• **Consigne A**
Dans les lignes fournies, recopiez sans rien changer tout ce qui va de la ligne contenant « Task: Open the Discord » jusqu'à la ligne contenant « Switch to the », ces deux lignes comprises.

• **Texte fourni**
-------
Le stade, lui, se trouvait à la sortie du village, tout près des lisières, autrement dit à un emplacement idéal pour un crossover improbable entre sport et safari. Le matin donc, malgré les efforts des traqueurs motivés comme des CRS un jour de manif, rien. Pas le moindre groin à l’horizon. Mais, l’après-midi, coup de théâtre : le sanglier est débusqué à la Rochère, bien remisé dans une petite combe. Cinq coups de fusil plus tard, tous manqués, le ragot, copieusement insulté par les chasseurs maladroits, décide de se carapater… en direction du stade. Imaginez la scène : sur le terrain, les bleus (du pays) se battent pour la montée contre les verts. Les spectateurs, tranquilles, grignotent des cacahuètes, et soudain, entre deux passes, une masse noire, hirsute, moustachue, déboule à toute vitesse. Le public se fige, les joueurs aussi, puis dans un réflexe primitif, arrêtent de courir après le ballon… pour échapper au courroux du solitaire. Trois adversaires manquent de se faire embrocher, et deux locaux s’en sortent grâce à une pointe de vitesse digne de Mbappé. Le sanglier, lui, semble hésiter, ne sachant pas encore quelle équipe il peut aider... Il arrive alors dans le rond central, où deux joueurs téméraires agitent les bras pour l’intimider. Mauvaise idée. La bête pivote, repère l’arbitre, seul type en noir sur le terrain, et fonce...
-------
• **Consigne B**
Poursuivez le récit du sanglier sur le terrain de football à partir de sa dernière phrase.

• **Lignes fournies**
-------
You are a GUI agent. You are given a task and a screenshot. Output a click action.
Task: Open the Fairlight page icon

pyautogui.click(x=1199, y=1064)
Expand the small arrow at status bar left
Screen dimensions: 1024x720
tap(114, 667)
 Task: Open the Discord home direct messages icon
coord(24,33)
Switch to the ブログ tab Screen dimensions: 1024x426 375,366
-------
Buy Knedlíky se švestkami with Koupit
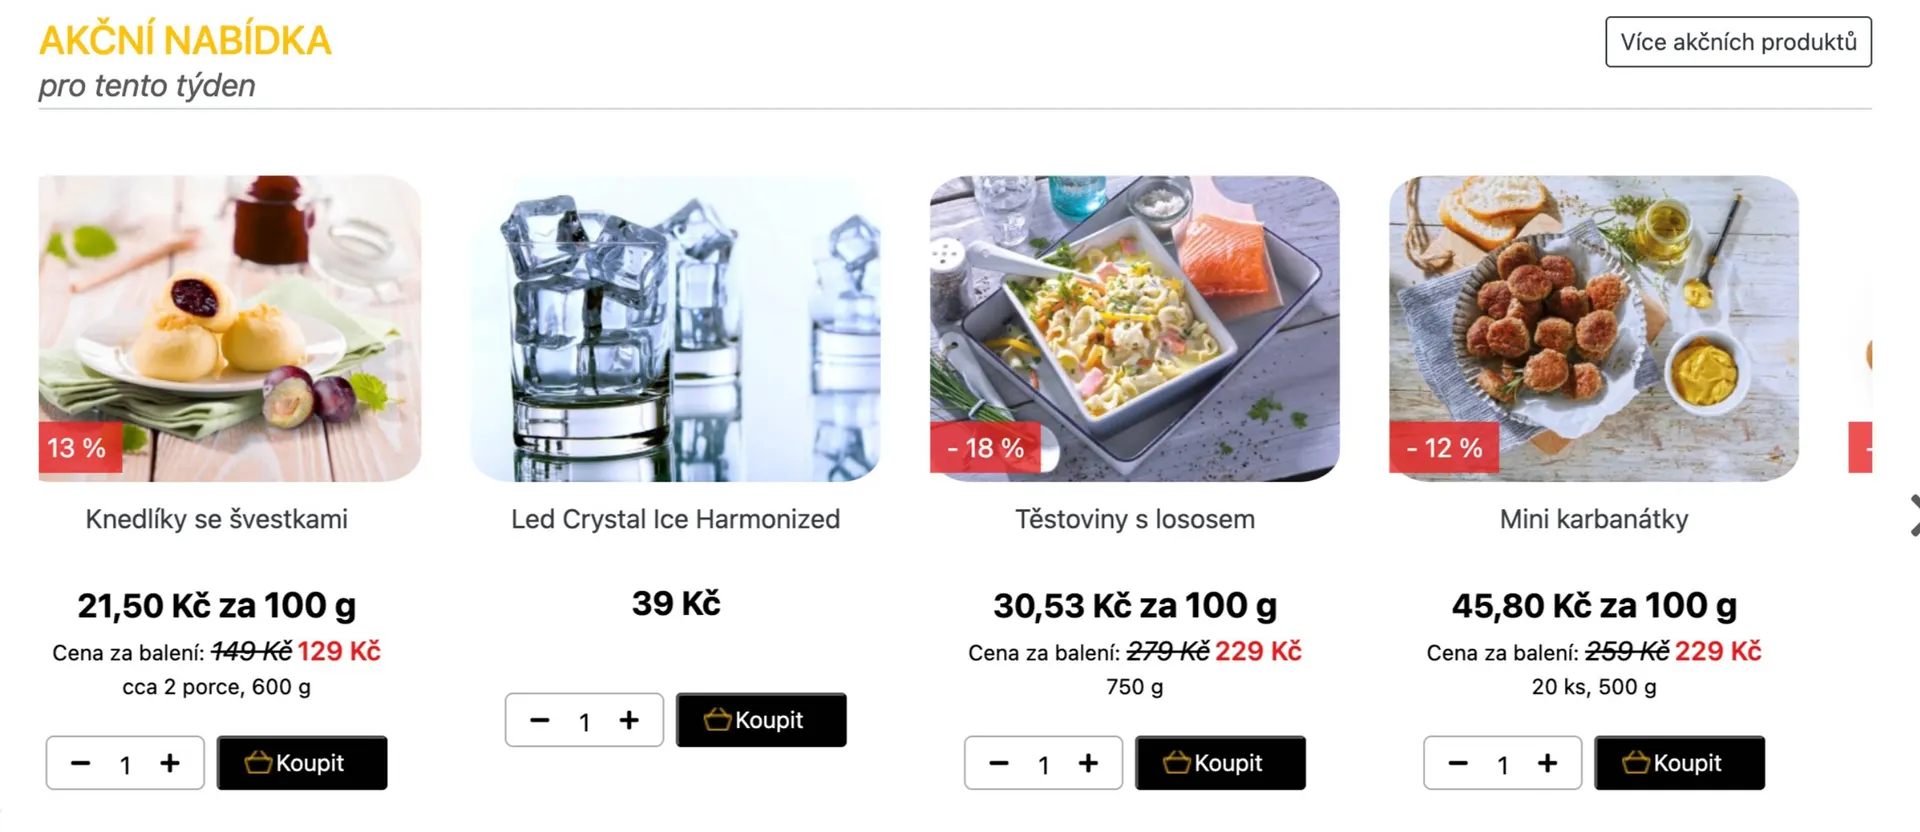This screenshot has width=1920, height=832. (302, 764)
-------
• **Réponse A**
 Task: Open the Discord home direct messages icon
coord(24,33)
Switch to the ブログ tab Screen dimensions: 1024x426 375,366

• **Réponse B**
Corrida improvisée
L’arbitre, qui n’avait pas signé pour une carrière de torero, esquive de justesse. Mais une défense accroche son short, qui finit en lambeaux. Résultat : l’homme au sifflet se retrouve à moitié en slip, rouge de colère et un peu de honte, incapable de siffler un penalty pourtant évident. Dans les tribunes, on rit, on crie, certains commencent même à calculer combien de kilos de jambon ça peut faire, tandis que d’autres s’inquiètent sérieusement craignant que la bête décide de grimper dans les gradins. Mais sur le terrain, le ragot n’a pas fini son show. Voyant le gardien adverse, il charge. Le pauvre, dans un réflexe désespéré, s’accroche à la barre transversale comme un koala à son eucalyptus. Le sanglier, sur sa lancée s’emmêle dans le filet, secoue tout, arrache des mailles qui laissent voir un trou béant, et… se précipite vers les vestiaires. La porte de contreplaqué ? Défoncée. Une question se pose alors : « On ferme pour le coincer ? Ou on laisse ouvert pour éviter qu’il nous prenne pour un buffet à volonté ? » Personne ne bouge. Même l’arbitre, toujours occupé à recoudre sa dignité. A l’intérieur, fusent alors des bruits de western. Des meubles qui tombent, des sacs qui volent, des douches qui giclent, et quelques minutes plus tard, le sanglier ressort, traînant une chemise à moitié enfilée, trébuche dedans, exécute un salto avant digne d’un buteur célèbre, puis file vers la forêt. Sort alors des vestiaires le secrétaire du club, plus blanc que pâle qui déplore : « Il a tout mis par terre… J’me suis enfermé dans le bureau… Il a feugné toutes les chaussures comme s’il cherchait des glands… et il est même allé voir les douches ! ». L’arbitre, encore traumatisé, décide cependant que la partie doit reprendre et ordonne la reprise du match... dès que le filet aura été réparé avec de la ficelle, ce qui donnera au but, pour la fin de la partie, l’allure d’une cage à poules...
Épilogue
Le match s’est terminé presque à la nuit, avec la victoire des locaux. Et le sanglier ? Mauvais calcul : il a choisi de retourner dans les bois communaux au lieu de fuir en plaine… où il est tombé sur le directeur de chasse/gardien de but, qui l’a abattu net, ignorant que la bête noire venait de fausser la seconde mi-temps. Mais avec ses 110 kilos, le ragot allait faire des heureux. La soirée s’est terminée à la salle des fêtes, où on a fêté à la fois la victoire au foot et celle à la chasse. Quant au gardien/directeur de chasse, copieusement chambré, il dut payer deux tournées : une pour son absence au match, et l’autre pour son tir parfait...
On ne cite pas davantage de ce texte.